Agora, por que eu falo que ela poderia ter ficado apenas como uma websérie? Porque não traz nada de novo, apenas a possibilidade de pegar novos públicos que não estão acostumados à internet. O episódio da televisão era uma compilação das coisas que estavam na internet, a parte da narrativa mais os ensaios e entrevistas que também poderiam ser encontrados no canal do Youtube. Não há uma extensão da narrativa, pensa-se a televisão apenas enquanto projeto com uma duração maior. Não acho inválido, apenas poderia ir além.

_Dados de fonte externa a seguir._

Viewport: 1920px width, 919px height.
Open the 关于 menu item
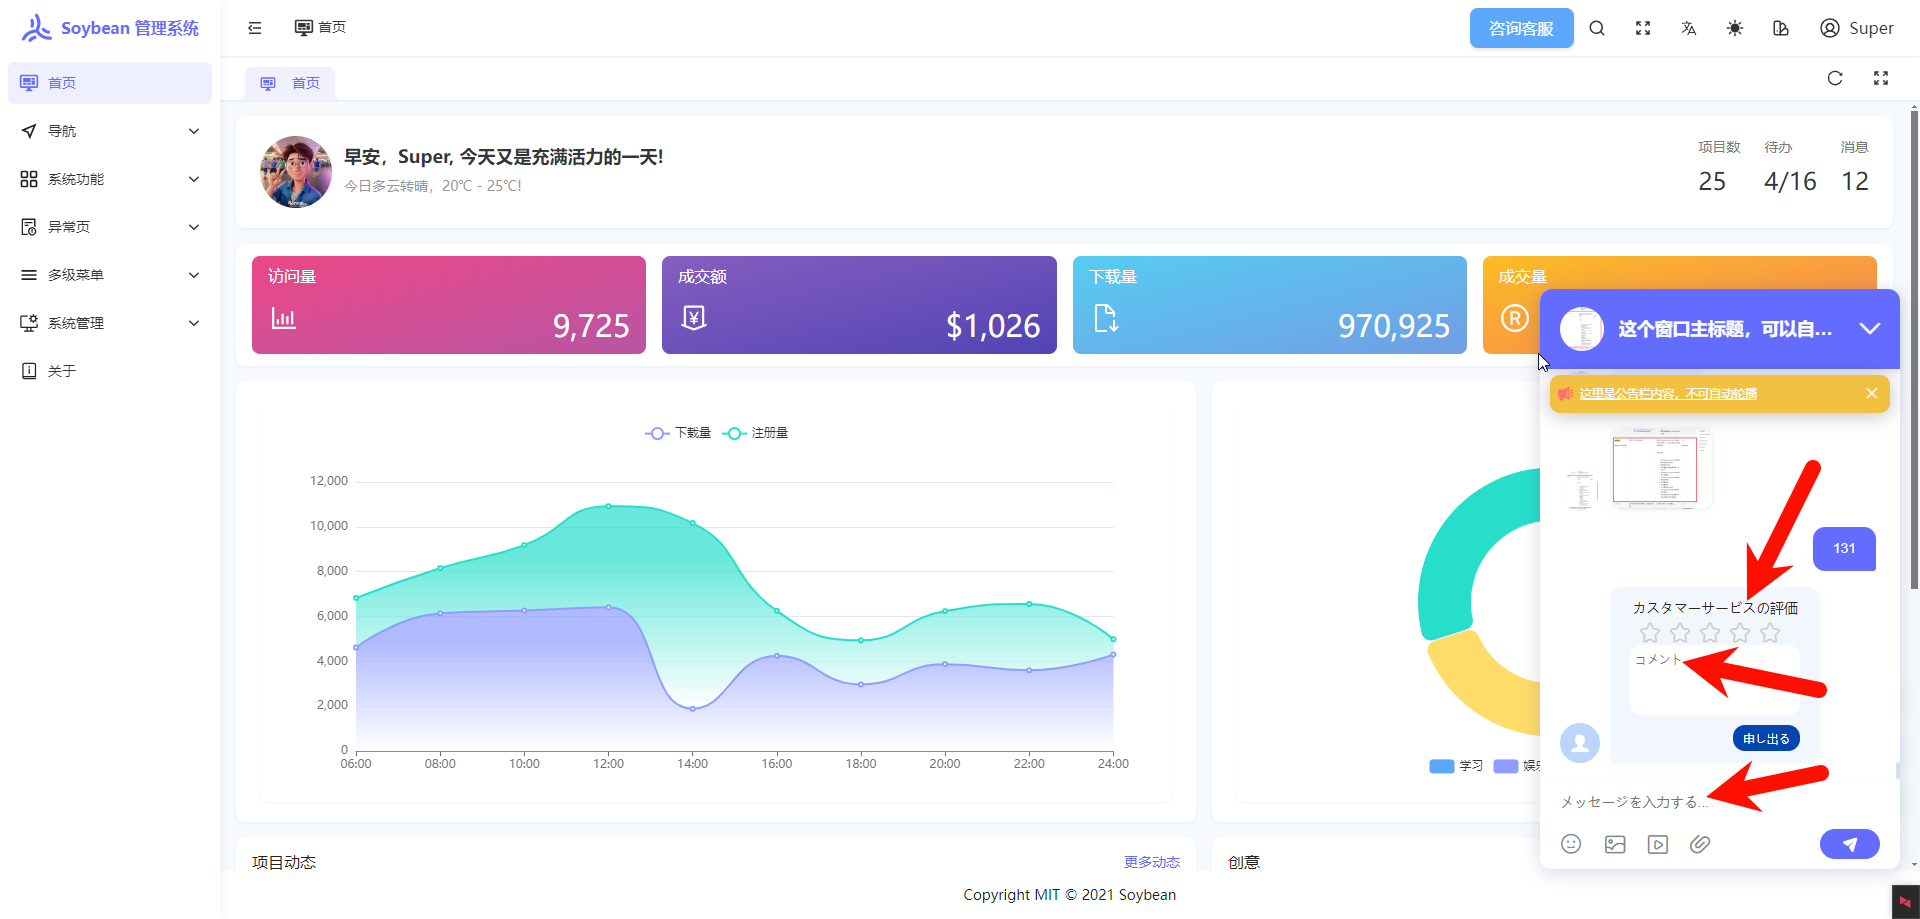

Já a versão cinematográfica traz problemas. É uma nova montagem dos oito episódios, editando algumas cenas, suprimindo outras para dar a sensação de uma curva dramática única. Mas, não é. A narrativa foi pensada para ser episódica, ao juntar tudo em um copião de 85 minutos fica estranho, repetitivo até. A rotina de José e Olivia perde muito do charme, principalmente pela mudança de ordem de alguns acontecimentos que nos dá um final enigmático, mas que perde a força que teve ao ser o final do primeiro episódio.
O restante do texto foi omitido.